# Shimano 105 vs. Shimano Ultegra



## [schmick] (Aug 3, 2004)

Hi Everybody,

Just wanted to know if people thought there was a significant difference between a bike equipment with full Shimano 105 Components and a bike equipment with full Shimano Ultegra Components?

There isn't much price difference between bikes with these components but was wondering whether it would be better to spend the extra couple of hundred on an Ultegra equipment bike...

Thanks for all your help....


----------



## OES (Jan 23, 2002)

*No*



[schmick] said:


> Hi Everybody,
> 
> Just wanted to know if people thought there was a significant difference between a bike equipment with full Shimano 105 Components and a bike equipment with full Shimano Ultegra Components?
> 
> ...


and no.


----------



## MR_GRUMPY (Aug 21, 2002)

Only for your ego. Ultegra parts cost more, so they must be "Better". The truth is, the only difference is finish and weight. If you're thinking of putting either 105 or Ultegra on a bike, the 1/2 pound (or less), you save, won't make any difference.
Ultegra looks nicer. If that is important to you, go with it.


----------



## johnny99 (Apr 2, 2004)

When you're shopping for complete bikes, remember that an Ultegra-equipped bike often comes with nicer wheels and fork than a 105-equipped bike. In many cases, the wheel and fork upgrades will give you a bigger performance boost than Ultegra vs. 105.


----------



## LC (Jan 28, 2004)

The main thing you will notice is how shiny the parts are, but there are some functional differences as well. Better seals on the bearings is one thing, and the bearings in the STI shifters are better on Ultegra so after you have the parts a few years they will not be as sloppy. There are little things like self extracting crank arm bolts that are better when it come time for some maintenance. The cassette is a lot lighter with the aluminum carrier, and the chainrings of Ultegra last quite a bit longer too. 105 is good stuff and when new it is impossible to tell any difference while riding, but I think Ultegra is worth the price if you have the money for it and if you happen to ever sell the resale value is better too..


----------



## kure (Jun 29, 2004)

*lemmi get this str8*

ok ive been reading all these"ultegra Vs 105" Ultegra Vs D/A" everybody seems to say there is not much of a Difference beteween ultegra an 105 apart from weith... an then again most people also say Ultegra and D/a is not much of a difference 

so are we saying that 105 Vs D/A is not much of a difference in performance?????take out the weight factor..


----------



## Flying Irishman (Mar 23, 2004)

I have both 105 and Ultegra equipped bikes and have very little difference between them. The Ultegra components due have a nicer finish, but personally if building a bike I'd go 105 and apply the savings to a nicer set of wheels.


----------



## 633 (Feb 10, 2004)

Johnny's point is a good one that on complete bikes, there's often a slightly better wheelset on the Ultegra model. And another factor to consider is resale value - Ultregra will be worth more than 105 when you go to sell the bike.

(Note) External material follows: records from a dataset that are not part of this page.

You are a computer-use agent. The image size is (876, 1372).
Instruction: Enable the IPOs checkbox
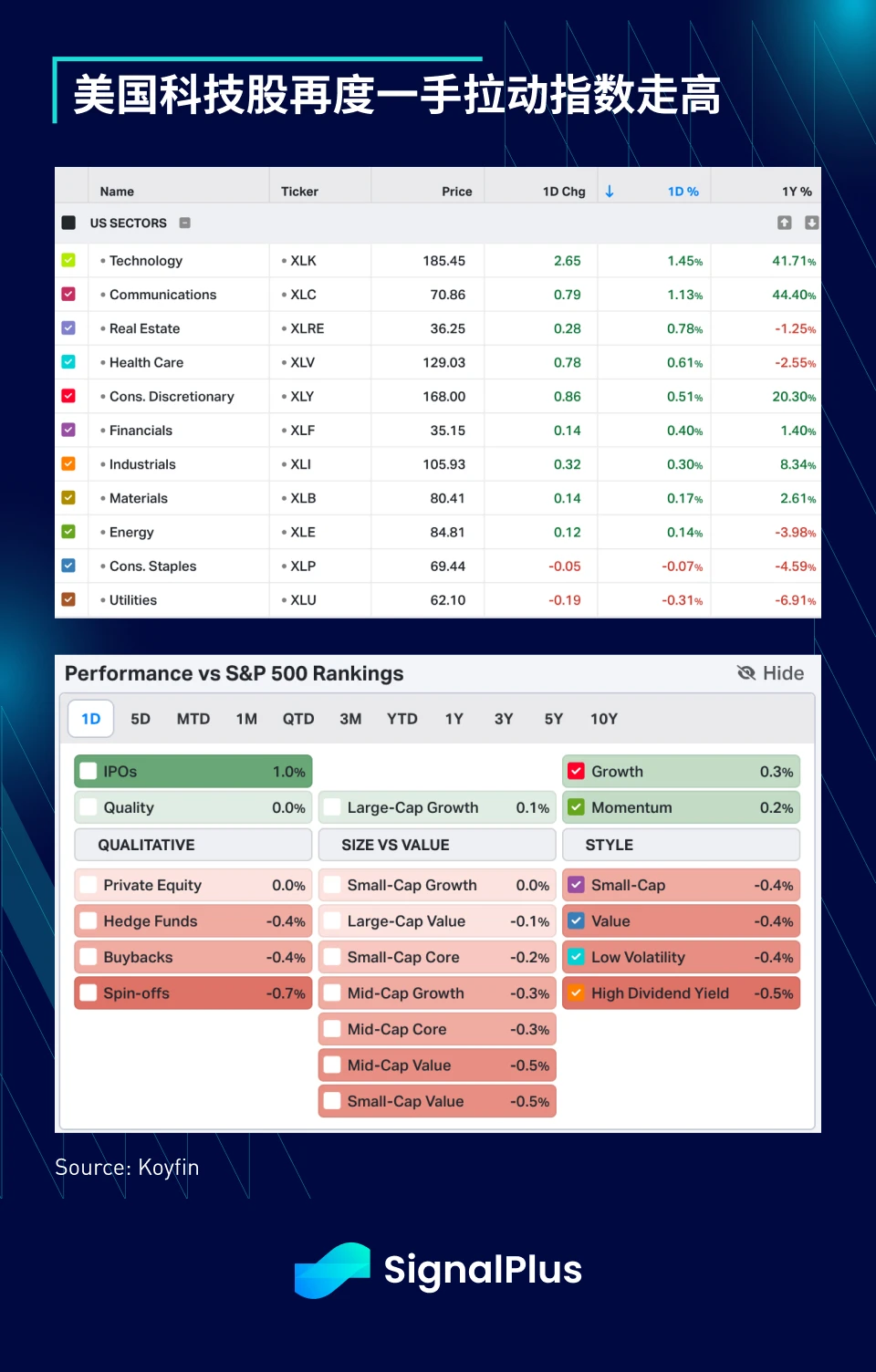click(89, 771)
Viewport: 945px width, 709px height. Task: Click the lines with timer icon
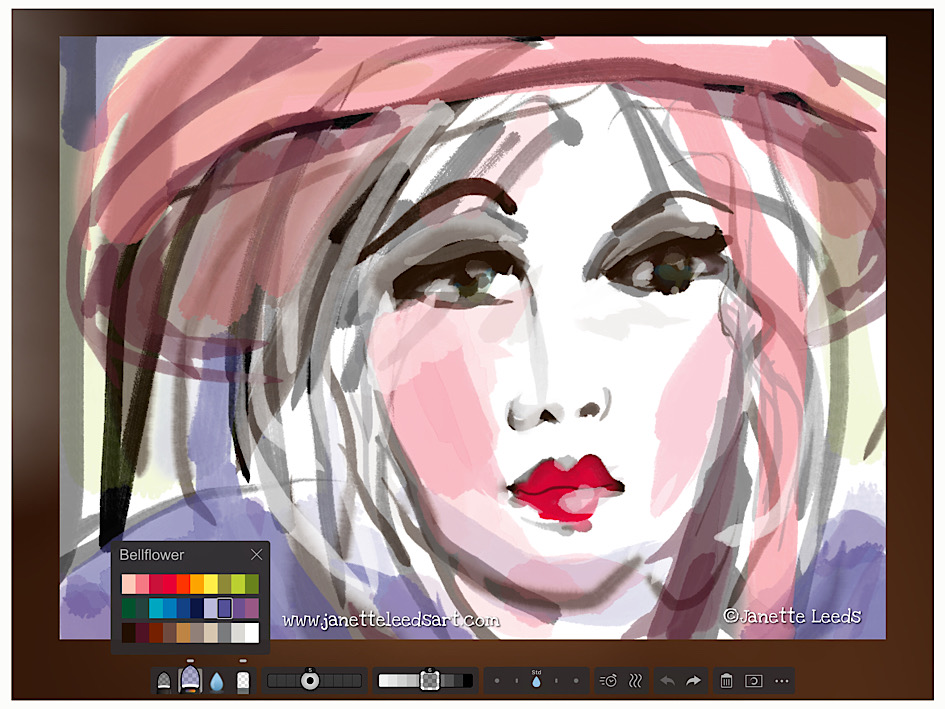click(x=608, y=681)
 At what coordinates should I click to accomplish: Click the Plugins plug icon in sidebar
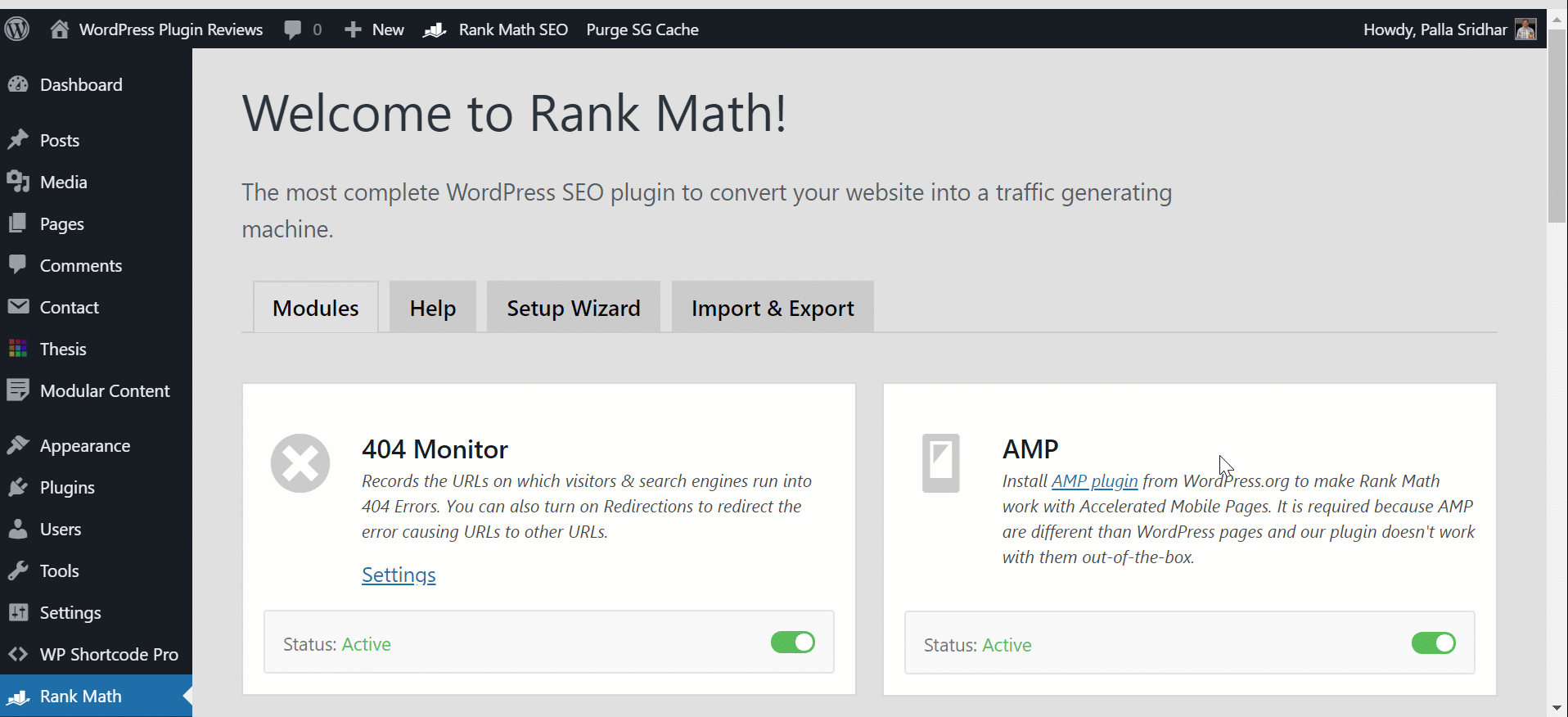click(18, 488)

If you're building up a bike and buying the components and you don't plan to ever sell it, then there may not be any value in spending the extra money for Ultegra.

Do note, though, that Ultegra 10 is due out this fall, so value of Ultegra 9 may drop considerably - and if you can hold out for a couple more months (not sure when exactly it's due), you may pay a lot less as dealers try to clear out bikes with Ultegra 9.


----------



## bkranich (May 7, 2004)

633 said:


> Do note, though, that Ultegra 10 is due out this fall, so value of Ultegra 9 may drop considerably - and if you can hold out for a couple more months (not sure when exactly it's due), you may pay a lot less as dealers try to clear out bikes with Ultegra 9.


That's what I did when I was building up my Cannondale frameset with DuraAce 9. Never thought I'd spend the money for DA until it became so cheap because of the new bling-bling crankset/bb and 10 speed componentry. I'm not at a point where the difference between 10sp and 9sp stuff is going to hold me back. Once the 2005 stuff comes out there's probably not going to be much of a difference between old Ultegra and 105 stuff.


----------



## Jett (Mar 21, 2004)

kure said:


> ok ive been reading all these"ultegra Vs 105" Ultegra Vs D/A" everybody seems to say there is not much of a Difference beteween ultegra an 105 apart from weith... an then again most people also say Ultegra and D/a is not much of a difference
> 
> so are we saying that 105 Vs D/A is not much of a difference in performance?????take out the weight factor..



Your logic is off here. Let say we can quantify the performance difference between component groups and that a value less then 1 is not a noticeable increase performance. Now, let say that going from 105 to Ultegra rates a .6 and going from Ultegra to DA rates a .8. Both those rating are under 1 so there is not a real noticeable increase in performance in either one of these upgrade paths. If we do the math going from 105 to DA would rate a 1.4, which translate into a noticeable increase in performance.

Now I just want to make it clear, I’m not say there is a noticeable increase in performance going from 105 to DA (or there isn't). These are numbers I just pulled out of thin air to point out the hole in your logic. You probably can’t even quantify difference in components.


----------